What happens when a bookworm sees a novel-inspired movie? Personally, I get very nervous. I don’t like to see my favorite books exploited by Hollywood to attract large crowds to the box office. Many times directors lose sight of important aspects of the book and focus on sensational visual effects. Having read the novel by Yann Matel, I think Life of Pi was a perfect balance of effects and the original story. The movie was also able to capture the spiritual and religious significance of the book — what to me made Life of Pi a moving read.
Simply put, Life of Pi is a story about a boy who really just wants to love God. We learn that Pi was first introduced to God through Hinduism; however, he yearns to understand many religions. He meets people who share Christianity and Islam with him. I found this so interesting because most people are born into their parents’ faith and go their whole lives practicing it without questioning it. I have always been curious about other faiths, and I’ve enjoyed learning about them in the various theology classes I’ve taken. But I never once considered that I would practice them in addition to Catholicism.
In one scene, we see Pi praying the Salah (the obligatory daily prayers of the Five Pillars of Islam).

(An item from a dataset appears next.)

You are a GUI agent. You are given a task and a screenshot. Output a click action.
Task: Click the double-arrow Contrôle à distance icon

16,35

I was touched by Pi’s explanation that while he doesn’t really know what the Arabic words mean, and he definitely doesn’t know how to pronounce them, he likes the way they feel. In another scene Pi is making the sign of the cross before he says grace. How many teenage Hindus do you see practicing Islam and Christianity? Pi’s religious curiosity produced anxiety in his family. It was difficult for them to understand why he practiced three faiths. But this didn’t stop Pi from staying faithful. He is an example of how important it is to strive to know and love God, no matter what faith you call your own.

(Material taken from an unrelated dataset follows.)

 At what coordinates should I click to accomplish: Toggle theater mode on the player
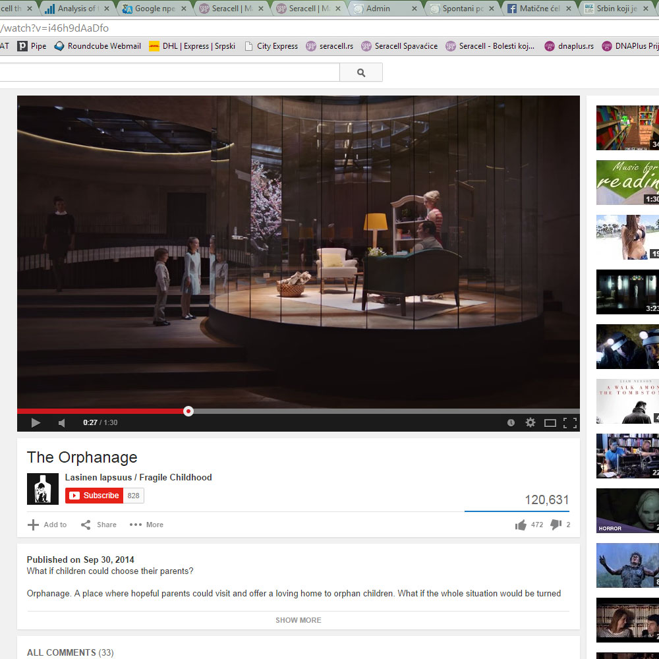pos(550,422)
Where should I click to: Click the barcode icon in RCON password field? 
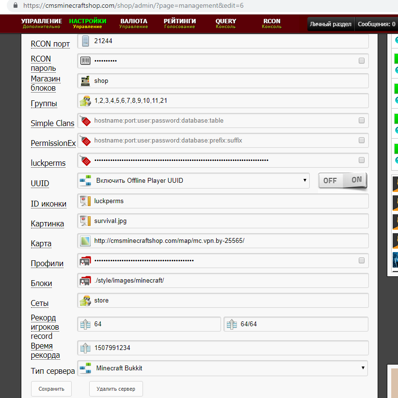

Pi develops a profound faith in God, especially for someone of his young age. However, this faith is put to the test when he spends 227 days stranded on a lifeboat in the Pacific Ocean. At some point in our lives, we may experience utter despair, and the image of drifting on the open waters alone in a boat may be a nice metaphor for this period. Pi actually lived through it. The story goes that he starts out on the lifeboat with a zebra, an orangutan, a hyena and a Bengal tiger named Richard Parker. Darwin’s survival of the fittest comes into play as the animals kill each other leaving Pi to fend for himself with Richard Parker. At a point when most people (including me) would just give up, he trains the tiger. Feeding Richard Parker gives him something to live for in this desperate situation. Pi kept looking to God to give him signs to not lose hope.
After absorbing this fantastic story, we learn that there is a more realistic version of how Pi survives and reaches the shore. We are presented with two stories and no proof to say that either story is wrong. We, along with Yann Matel, want to know which one actually happened. Pi asked Yann which story he liked better. Yann replied, the one with the animals. Pi answered, “And so it goes with God.”
After hearing this, I had an insight into Pi’s views on the existence of God. You can ask yourself which story of creation you like better: the biblical narrative of God’s creation of the universe or the spontaneous collision of two hydrogen atoms. We might lack proof of exactly how the world was created or if God exists, but that is what faith is for. While Life of Pi is about a God-loving teenager who survives in extraordinary circumstances, its message about faith means so much more.
(And this bookworm’s recommendation: If you are as touched by the movie Life of Pi as I was, please read the book! There are many anecdotes in the novel that the film just couldn’t include.)